So who is this Luke Fischer guy?

I found myself in-between novels - and agentless. Sounds like the start of cheesy book.

Ok - I'll offer some full disclosure here, as a writer I have often felt: always the bridesmaid never the bride, or maybe Cinderella in the ashes might fit too. My work has been well-received by a lot of people - even strangers! Sure, I love when friends and family read my stuff but I always feel they are just being nice (note: just quit it. I prefer the straight goods. Always.) But people I've never even met seem to like my stuff - go figure.

So, I had an agent, he was amazing in getting my first novel in front of some of the top editors - this included Neil Gaiman's editor at William Morrow. I need to pause and let that sentence soak in for a bit. 

Of course, the story goes that while lots of editors loved the book, and said great things about the writing, well... you can guess what was said. In the meantime, I continued to write short fiction, published some, wrote another novel, gathered some rejections, and blah, blah, blah, do what writers do. (My daughter has this saying: you do you.)

Maybe in another post, I'll go into the agent saga - suffice to say that over the years I've been lucky to have a fair amount of agent interest. My first agent, sadly, died this past Feb. He was no longer repping me - we parted very congenially, when we both realized I wasn't writing the books he thought he could sell. As well, it looked like I was going to get representation from someone in my home and native land for my second novel.

In the perpetual wait mode, I kept asking the eternal writer question: why do I write? 

This question (which I am still trying to answer) led to: what do I want to write? Now, I had been writing literary fiction (a lot of my short stories, and my second novel), crime-fiction, with a dose of slipstream (which back in the day we called Magic Realism) (see: Correction Line.) One day, or maybe night, I can't recall, I thought, why not write a novel that felt like those great neo-noir movies from the 70's that I love so much.

I'd always danced a bit around the straight ahead detective novel - even though there were a few that I didn't just love, but they influenced my work in peripheral ways (see: The Last Good Kiss by Crumley, and The Bottoms by Joe Lansdale - or any of his Hap and Leonard books - soon to be a TV series). Still, why didn't I just write one of those? Straight up.

So I gave it a shot, sorta half-thinking, I'll probably run out of steam and go back to writing my man vs. the human condition stuff (is that a summary of lit fiction? Maybe.) But as I wrote, I really really dug what I was writing - and this guy, this detective who really didn't want to be a detective, he started really coming off the page. I hate that writer cliche, and I hate that I just wrote it - but damned if it isn't true sometimes.

## Data entries

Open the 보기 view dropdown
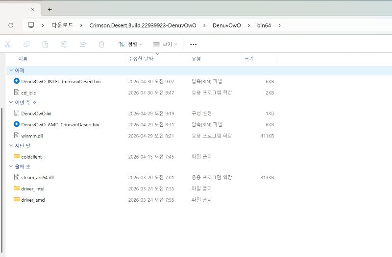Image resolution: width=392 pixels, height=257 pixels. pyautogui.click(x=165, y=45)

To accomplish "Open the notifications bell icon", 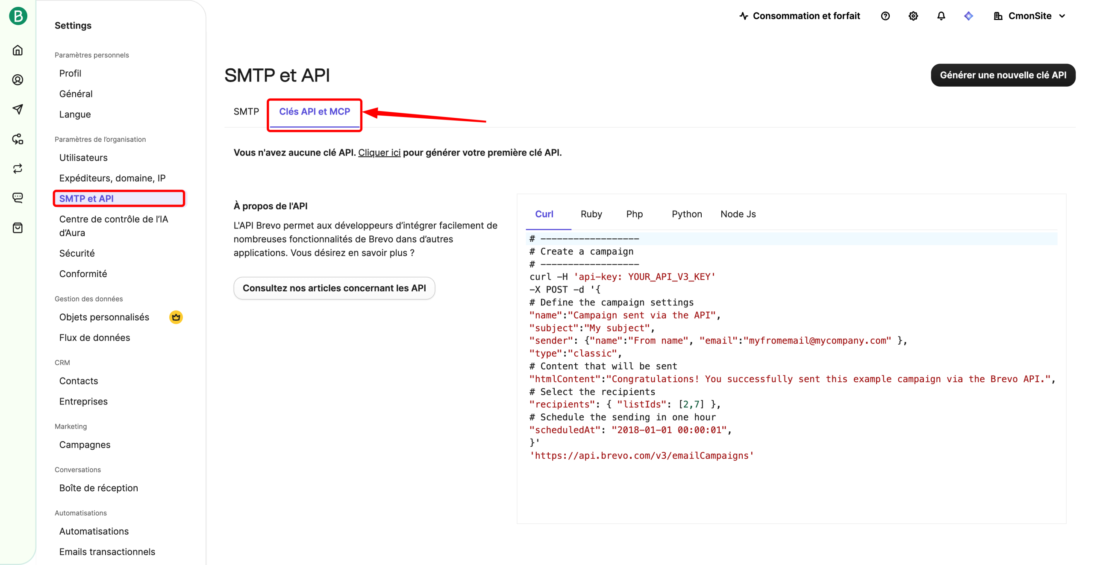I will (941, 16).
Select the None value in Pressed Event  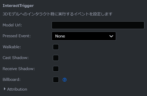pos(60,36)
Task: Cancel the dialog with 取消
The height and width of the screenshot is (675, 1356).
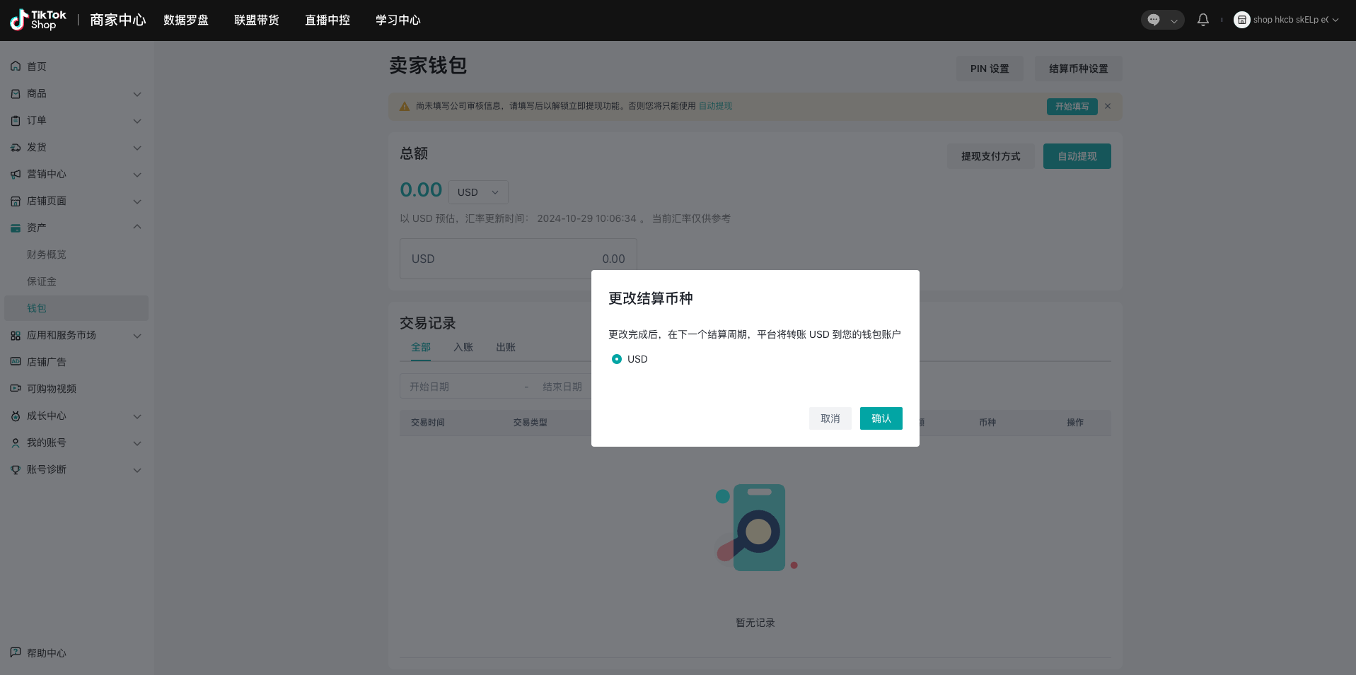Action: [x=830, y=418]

## Stated exercise
Condense the paragraph of the writer's blog post that begins "Maybe in another post" into a short bulleted list that keeps its main facts.

## Answer
- The full agent story may be told in a later post.
- Over the years, the writer has had a fair amount of interest from agents.
- The writer's first agent died this past February.
- He had stopped representing the writer before then. They parted on friendly terms once both saw that the writer's books weren't ones he thought he could sell.
- Representation for the second novel looked likely to come from someone in the writer's home country.